• PAGE EXTRACT:
──────────

The system 2800 may include one or more processors 2802 and system memory 2804 communicatively coupled to the processor(s) 2802. The processor(s) 2802 may execute one or more modules and/or processes to cause the processor(s) 2802 to perform a variety of functions. In some embodiments, the processor(s) 2802 may include a central processing unit (“CPU”), a graphics processing unit (“GPU”), both CPU and GPU, or other processing units or components known in the art. Additionally, each of the processor(s) 2802 may possess its own local memory, which also may store program modules, program data, and/or one or more operating systems.

Depending on the exact configuration and type of the system 2800, the system memory 2804 may be volatile, such as RAM, non-volatile, such as ROM, flash memory, miniature hard drive, memory card, and the like, or some combination thereof. The system memory 2804 may include one or more computer-executable modules 2806 that are executable by the processor(s) 2802.

The modules 2806 may include, but are not limited to, one or more of an encoder 2808 and a decoder 2810.

The encoder 2808 may be a VVC-standard encoder implementing any, some, or all aspects of example embodiments of the present disclosure as described above, and executable by the processor(s) 2802 to configure the processor(s) 2802 to perform operations as described above.

──────────

• STORED DATA:

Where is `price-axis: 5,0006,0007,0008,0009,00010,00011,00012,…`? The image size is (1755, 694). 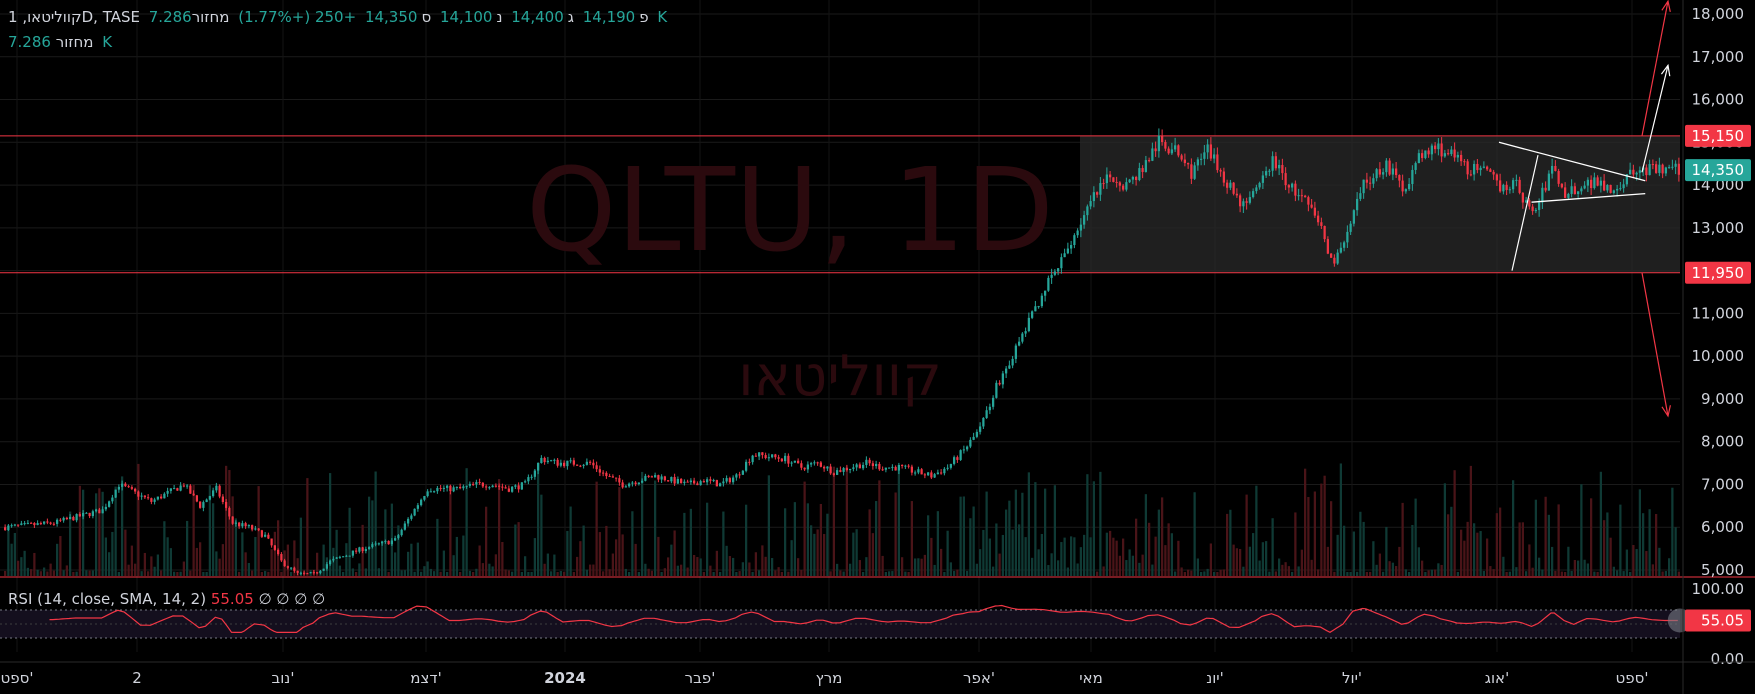 price-axis: 5,0006,0007,0008,0009,00010,00011,00012,… is located at coordinates (1716, 347).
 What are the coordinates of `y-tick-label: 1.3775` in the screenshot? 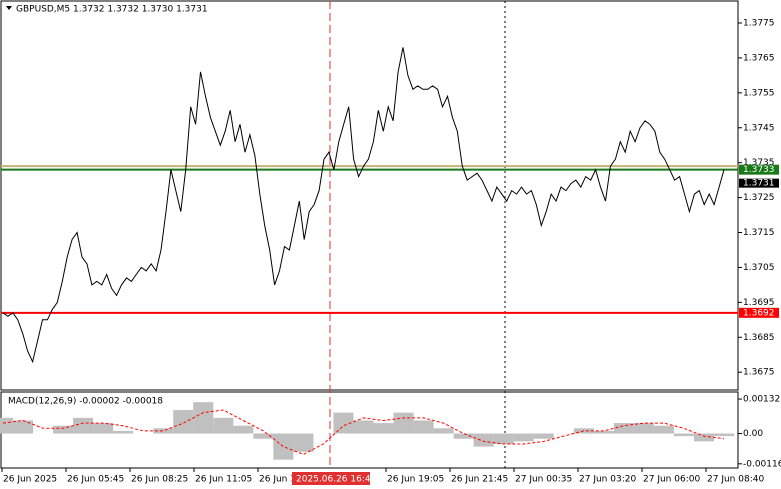 It's located at (759, 23).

──────────

• EXERCISE GOAL:
Could you carry on the passage describing the system's processors, memory, and encoder from the point where it stops?

• EXERCISE OUTPUT:
The decoder 2810 may be a VVC-standard encoder implementing any, some, or all aspects of example embodiments of the present disclosure as described above, executable by the processor(s) 2802 to configure the processor(s) 2802 to perform operations as described above.

The system 2800 may additionally include an input/output (“I/O”) interface 2840 for receiving image source data and bitstream data, and for outputting reconstructed pictures into a reference picture buffer or DPB and/or a display buffer. The system 2800 may also include a communication module 2850 allowing the system 2800 to communicate with other devices (not shown) over a network (not shown). The network may include the Internet, wired media such as a wired network or direct-wired connections, and wireless media such as acoustic, radio frequency (“RF”), infrared, and other wireless media.

Some or all operations of the methods described above can be performed by execution of computer-readable instructions stored on a computer-readable storage medium 2830, as defined below. The term “computer-readable instructions” as used in the description and claims, include routines, applications, application modules, program modules, programs, components, data structures, algorithms, and the like. Computer-readable instructions can be implemented on various system configurations, including single-processor or multiprocessor systems, minicomputers, mainframe computers, personal computers, hand-held computing devices, microprocessor-based, programmable consumer electronics, combinations thereof, and the like.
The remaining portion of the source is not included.